Once any test or examination is centralised, the elite class gets a clear upper hand and capture it. This is true with all competitive exams.

Ansari said, “It is because they can afford expensive coaching, good teachers whereas a poor student cannot afford all these things. So a rich student can get good marks, however, a poor candidate cannot compete and lose out. It is not a level playing field.”

Kasinathan added, “Another fact is that these rich students get subsidised education but don’t serve the country and go abroad. So it is an irony that while marginalised groups don’t get good institutions, elite people get the benefit of resources, which is already quite scarce, and utilise their learning in some other countries.”

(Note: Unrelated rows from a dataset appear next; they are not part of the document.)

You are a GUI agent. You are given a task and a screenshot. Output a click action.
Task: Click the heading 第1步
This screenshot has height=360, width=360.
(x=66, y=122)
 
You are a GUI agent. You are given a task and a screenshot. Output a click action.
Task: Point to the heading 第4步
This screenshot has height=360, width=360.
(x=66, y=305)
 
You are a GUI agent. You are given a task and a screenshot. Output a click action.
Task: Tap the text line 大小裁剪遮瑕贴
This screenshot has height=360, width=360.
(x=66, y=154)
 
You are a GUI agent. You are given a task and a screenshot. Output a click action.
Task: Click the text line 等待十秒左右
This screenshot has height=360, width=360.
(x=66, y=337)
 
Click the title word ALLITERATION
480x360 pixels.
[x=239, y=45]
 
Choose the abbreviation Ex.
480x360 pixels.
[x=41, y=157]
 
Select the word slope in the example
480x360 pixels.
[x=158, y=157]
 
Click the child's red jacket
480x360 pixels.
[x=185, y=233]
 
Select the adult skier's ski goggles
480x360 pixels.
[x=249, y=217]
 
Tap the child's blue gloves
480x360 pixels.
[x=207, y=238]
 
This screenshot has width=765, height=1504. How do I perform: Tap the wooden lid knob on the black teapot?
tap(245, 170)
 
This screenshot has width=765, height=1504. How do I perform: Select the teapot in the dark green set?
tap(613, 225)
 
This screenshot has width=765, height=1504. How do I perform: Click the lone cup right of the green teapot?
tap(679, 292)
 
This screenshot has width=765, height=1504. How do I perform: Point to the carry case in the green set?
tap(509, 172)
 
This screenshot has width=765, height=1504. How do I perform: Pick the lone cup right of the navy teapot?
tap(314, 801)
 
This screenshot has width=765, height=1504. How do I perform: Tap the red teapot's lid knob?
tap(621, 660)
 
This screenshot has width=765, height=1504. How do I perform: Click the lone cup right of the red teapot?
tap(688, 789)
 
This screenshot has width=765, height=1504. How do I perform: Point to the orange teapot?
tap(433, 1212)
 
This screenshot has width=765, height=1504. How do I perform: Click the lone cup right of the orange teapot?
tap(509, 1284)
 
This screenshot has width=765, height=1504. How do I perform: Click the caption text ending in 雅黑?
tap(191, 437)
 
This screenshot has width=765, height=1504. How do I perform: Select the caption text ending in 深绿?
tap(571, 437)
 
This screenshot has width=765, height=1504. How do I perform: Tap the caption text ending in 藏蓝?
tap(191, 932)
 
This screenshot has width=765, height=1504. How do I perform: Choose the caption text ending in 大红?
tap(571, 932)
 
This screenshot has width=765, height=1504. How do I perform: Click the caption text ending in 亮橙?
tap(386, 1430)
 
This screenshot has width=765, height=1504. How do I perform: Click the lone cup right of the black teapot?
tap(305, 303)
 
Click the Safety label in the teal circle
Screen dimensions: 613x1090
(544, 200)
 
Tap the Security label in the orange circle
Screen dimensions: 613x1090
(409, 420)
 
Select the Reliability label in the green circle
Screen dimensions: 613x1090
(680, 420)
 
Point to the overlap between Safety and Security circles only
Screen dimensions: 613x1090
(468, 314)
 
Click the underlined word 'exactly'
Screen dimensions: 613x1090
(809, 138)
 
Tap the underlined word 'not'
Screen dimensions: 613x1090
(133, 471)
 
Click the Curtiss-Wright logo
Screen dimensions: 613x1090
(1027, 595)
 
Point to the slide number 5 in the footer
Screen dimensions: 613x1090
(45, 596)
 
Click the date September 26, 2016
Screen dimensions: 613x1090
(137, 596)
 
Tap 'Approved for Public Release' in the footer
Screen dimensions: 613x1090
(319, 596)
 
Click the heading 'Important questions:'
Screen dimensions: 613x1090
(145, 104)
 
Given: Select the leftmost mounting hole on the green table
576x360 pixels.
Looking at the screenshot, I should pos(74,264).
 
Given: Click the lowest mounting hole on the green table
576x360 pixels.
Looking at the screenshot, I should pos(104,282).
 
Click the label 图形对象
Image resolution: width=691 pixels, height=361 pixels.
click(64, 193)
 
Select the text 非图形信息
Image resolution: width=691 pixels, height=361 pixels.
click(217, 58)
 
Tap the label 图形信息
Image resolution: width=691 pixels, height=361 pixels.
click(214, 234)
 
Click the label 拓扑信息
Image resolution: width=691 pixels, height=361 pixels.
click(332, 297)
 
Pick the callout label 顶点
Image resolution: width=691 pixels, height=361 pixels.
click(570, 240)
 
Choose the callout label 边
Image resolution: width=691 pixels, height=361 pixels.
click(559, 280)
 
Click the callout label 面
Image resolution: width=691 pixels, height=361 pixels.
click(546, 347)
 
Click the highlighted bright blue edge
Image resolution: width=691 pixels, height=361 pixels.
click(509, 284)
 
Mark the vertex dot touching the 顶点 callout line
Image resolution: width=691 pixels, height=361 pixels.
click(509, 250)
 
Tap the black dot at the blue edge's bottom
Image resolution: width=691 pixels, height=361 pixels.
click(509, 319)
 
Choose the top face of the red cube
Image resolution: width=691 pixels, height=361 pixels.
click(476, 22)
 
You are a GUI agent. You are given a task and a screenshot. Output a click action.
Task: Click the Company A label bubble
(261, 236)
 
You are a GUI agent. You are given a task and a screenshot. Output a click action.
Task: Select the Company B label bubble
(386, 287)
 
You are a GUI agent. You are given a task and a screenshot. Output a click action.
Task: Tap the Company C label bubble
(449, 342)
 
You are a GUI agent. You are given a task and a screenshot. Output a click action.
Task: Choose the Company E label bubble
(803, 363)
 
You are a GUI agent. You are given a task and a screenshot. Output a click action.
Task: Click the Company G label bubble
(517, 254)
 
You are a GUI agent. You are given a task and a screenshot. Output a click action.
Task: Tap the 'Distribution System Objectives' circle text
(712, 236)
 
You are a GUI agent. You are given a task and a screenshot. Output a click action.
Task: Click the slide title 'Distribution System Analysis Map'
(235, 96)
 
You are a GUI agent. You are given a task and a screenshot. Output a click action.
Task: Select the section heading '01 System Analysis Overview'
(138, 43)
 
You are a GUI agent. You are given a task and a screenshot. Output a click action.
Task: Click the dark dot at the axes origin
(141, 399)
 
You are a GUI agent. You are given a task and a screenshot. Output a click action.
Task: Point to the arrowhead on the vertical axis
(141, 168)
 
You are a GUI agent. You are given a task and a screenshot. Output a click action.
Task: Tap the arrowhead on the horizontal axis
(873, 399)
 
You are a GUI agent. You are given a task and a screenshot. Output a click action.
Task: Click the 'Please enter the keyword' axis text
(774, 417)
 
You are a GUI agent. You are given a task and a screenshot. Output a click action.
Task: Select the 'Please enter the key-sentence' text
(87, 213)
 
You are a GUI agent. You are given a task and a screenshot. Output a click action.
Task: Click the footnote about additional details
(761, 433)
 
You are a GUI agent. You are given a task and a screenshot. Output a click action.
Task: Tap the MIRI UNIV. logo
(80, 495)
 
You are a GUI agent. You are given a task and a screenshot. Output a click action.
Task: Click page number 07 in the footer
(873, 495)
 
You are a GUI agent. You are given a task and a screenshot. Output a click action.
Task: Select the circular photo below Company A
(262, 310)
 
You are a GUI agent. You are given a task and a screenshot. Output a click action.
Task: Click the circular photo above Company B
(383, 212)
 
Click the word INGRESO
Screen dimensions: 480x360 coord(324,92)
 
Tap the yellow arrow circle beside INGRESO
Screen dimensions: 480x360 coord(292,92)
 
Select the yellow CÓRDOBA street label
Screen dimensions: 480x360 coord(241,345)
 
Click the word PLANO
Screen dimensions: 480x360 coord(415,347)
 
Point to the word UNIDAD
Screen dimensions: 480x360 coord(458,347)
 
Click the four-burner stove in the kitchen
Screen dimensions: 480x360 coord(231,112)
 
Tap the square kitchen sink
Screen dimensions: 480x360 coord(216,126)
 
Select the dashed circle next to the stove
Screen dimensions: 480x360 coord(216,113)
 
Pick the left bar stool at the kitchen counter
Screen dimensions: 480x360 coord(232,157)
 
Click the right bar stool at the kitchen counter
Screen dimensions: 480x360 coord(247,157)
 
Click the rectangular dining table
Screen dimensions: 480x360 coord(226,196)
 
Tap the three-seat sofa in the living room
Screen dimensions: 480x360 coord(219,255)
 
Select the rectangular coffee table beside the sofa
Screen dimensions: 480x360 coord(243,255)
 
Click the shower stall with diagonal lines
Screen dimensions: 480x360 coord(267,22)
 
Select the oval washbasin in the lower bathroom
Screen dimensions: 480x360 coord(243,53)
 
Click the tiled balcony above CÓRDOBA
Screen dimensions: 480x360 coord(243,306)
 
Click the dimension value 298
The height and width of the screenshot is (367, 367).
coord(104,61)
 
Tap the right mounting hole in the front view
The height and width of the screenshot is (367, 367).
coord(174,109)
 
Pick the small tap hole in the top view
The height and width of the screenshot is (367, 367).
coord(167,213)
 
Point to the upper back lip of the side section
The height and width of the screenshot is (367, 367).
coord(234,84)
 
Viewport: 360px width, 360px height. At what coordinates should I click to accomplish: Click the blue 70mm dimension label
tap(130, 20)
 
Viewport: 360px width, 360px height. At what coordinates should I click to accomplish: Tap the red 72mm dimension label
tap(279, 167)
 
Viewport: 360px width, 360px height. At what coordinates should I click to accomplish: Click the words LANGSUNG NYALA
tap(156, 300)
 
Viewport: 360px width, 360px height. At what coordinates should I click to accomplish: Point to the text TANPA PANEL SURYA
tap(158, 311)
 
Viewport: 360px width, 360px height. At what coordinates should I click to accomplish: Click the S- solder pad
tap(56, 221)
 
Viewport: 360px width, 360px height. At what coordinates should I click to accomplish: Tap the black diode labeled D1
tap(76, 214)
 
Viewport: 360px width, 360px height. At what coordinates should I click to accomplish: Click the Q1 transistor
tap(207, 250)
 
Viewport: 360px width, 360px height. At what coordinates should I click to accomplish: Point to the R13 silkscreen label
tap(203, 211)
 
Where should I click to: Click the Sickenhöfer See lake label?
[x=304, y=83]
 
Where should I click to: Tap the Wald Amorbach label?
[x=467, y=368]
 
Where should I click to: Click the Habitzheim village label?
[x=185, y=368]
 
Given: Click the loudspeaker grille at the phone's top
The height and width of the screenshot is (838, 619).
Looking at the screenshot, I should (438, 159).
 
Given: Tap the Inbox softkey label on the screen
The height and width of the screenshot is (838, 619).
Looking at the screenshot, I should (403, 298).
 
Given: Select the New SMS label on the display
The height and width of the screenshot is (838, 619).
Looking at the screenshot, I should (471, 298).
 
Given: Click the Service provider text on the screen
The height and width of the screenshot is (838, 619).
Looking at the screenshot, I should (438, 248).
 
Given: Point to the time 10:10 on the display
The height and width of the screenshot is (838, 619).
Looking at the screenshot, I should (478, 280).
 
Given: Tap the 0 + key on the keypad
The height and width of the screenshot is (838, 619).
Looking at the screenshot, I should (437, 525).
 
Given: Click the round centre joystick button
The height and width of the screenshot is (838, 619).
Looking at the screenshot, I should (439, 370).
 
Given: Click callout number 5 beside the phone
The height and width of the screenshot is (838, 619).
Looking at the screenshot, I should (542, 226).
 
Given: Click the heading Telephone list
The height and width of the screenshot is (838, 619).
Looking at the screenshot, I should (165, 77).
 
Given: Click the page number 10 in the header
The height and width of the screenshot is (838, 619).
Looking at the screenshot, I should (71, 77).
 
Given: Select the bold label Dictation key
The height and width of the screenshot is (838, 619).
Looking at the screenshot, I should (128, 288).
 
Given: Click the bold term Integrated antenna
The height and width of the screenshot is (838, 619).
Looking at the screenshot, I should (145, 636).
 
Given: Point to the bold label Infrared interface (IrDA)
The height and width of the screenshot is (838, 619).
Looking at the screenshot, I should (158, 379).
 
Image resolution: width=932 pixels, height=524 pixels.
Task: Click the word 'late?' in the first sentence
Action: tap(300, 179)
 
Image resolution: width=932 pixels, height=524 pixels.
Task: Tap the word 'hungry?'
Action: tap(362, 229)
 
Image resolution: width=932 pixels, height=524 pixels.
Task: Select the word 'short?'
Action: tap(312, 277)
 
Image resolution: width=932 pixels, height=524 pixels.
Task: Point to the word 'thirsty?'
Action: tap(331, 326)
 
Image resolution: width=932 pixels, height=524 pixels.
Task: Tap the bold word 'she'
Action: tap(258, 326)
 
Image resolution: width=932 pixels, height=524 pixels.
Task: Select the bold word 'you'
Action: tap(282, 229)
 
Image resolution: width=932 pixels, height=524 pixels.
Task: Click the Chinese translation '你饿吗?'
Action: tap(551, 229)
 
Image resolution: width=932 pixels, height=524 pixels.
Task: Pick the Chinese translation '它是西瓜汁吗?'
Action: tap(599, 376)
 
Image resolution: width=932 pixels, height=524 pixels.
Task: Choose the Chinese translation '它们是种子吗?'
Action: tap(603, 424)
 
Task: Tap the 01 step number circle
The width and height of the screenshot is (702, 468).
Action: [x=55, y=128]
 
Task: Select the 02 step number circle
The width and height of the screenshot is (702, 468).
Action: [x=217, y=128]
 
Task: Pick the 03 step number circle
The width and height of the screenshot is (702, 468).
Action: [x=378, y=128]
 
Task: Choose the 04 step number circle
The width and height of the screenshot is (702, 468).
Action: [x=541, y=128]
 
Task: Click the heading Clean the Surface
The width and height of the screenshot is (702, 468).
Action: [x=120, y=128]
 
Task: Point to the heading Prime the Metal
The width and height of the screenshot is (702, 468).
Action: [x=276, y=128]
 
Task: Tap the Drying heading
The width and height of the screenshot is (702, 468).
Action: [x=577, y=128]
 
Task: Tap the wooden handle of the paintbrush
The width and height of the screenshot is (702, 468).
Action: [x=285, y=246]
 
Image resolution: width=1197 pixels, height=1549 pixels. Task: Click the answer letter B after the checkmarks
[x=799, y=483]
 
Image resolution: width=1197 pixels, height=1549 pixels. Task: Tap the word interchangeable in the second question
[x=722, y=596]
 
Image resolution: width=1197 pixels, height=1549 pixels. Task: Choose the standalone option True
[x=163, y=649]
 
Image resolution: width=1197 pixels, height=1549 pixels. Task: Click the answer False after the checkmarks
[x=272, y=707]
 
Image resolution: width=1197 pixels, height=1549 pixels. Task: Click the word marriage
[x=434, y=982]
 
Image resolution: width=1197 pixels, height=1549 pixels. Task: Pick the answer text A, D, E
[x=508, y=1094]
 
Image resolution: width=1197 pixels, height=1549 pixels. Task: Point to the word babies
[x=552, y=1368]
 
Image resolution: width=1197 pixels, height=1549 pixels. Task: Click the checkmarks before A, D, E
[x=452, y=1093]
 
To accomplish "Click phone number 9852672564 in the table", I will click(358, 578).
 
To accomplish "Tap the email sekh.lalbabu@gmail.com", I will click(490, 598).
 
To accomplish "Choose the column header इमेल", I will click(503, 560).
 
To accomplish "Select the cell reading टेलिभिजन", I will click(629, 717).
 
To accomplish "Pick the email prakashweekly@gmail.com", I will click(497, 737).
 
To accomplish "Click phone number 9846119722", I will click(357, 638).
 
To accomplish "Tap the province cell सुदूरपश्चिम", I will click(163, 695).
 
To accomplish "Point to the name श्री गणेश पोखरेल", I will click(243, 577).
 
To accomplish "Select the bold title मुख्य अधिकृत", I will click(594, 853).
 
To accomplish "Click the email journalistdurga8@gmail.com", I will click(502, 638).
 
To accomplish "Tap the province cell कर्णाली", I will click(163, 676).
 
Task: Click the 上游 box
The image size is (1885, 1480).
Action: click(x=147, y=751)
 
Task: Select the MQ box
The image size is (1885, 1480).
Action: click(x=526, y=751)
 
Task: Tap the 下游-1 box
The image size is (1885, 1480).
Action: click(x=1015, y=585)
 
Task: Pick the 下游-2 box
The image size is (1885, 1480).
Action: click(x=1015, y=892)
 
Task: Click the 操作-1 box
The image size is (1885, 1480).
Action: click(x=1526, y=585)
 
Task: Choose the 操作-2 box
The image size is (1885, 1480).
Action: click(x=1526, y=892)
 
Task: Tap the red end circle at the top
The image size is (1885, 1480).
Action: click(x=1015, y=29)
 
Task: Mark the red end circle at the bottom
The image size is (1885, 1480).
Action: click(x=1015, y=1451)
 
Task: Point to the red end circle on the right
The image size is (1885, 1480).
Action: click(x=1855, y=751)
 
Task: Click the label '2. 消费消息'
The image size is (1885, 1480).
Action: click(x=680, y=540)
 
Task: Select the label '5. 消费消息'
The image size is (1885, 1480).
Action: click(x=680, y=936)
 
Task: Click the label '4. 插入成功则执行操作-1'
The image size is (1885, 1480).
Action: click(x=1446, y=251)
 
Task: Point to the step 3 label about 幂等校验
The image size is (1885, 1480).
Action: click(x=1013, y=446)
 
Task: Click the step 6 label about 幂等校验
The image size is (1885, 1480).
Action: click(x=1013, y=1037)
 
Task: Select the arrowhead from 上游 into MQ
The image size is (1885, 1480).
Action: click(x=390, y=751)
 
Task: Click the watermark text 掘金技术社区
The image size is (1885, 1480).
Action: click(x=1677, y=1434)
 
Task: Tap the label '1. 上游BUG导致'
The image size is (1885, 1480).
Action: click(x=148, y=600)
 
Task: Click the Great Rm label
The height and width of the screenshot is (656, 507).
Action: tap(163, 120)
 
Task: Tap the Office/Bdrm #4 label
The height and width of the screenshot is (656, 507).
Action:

Promote offline/online coaching business

Whenever a new examination or test is being introduced, the private coaching industry rushes to get its benefit. Parents and students cannot resist it because the competition is so fierce that every single mark matter to them.

Experts say that one of the drawbacks of this drastic change will of course be the very thing that the CUET is supposed to address – “one nation, one test” sounds good on paper but not every student across the country will have the same support in terms of tutoring or guidance to adapt to the changed reality.

“Let us not forget that another exam is just another billion dollars spent by the families and parents for acquiring tutoring. An undeniable beneficiary of this new test will of course be the coaching industry,” an education counsellor said.

It cannot judge the true potential of a candidate

Educationists say that if one looks at the top universities globally, one can see an emphasis on holistic development. From interpersonal communication to the ability to set a course for one’s own learning journey, admissions criteria are variegated and focused on judging the true potential of a candidate.

Khandelwal said, “For example, Harvard receives more than 54,000 applications with 3 per cent acceptance rate. Does it focus on just one criterion? The idea that a common entrance test will empower college admissions with a highly effective method of sieving through applications is a utopian dream. We need to look at the more system-wide change that shifts the emphasis of education from tests to learning. An entrance test no matter how objective it is, will not be a magic solution to our educational woes.”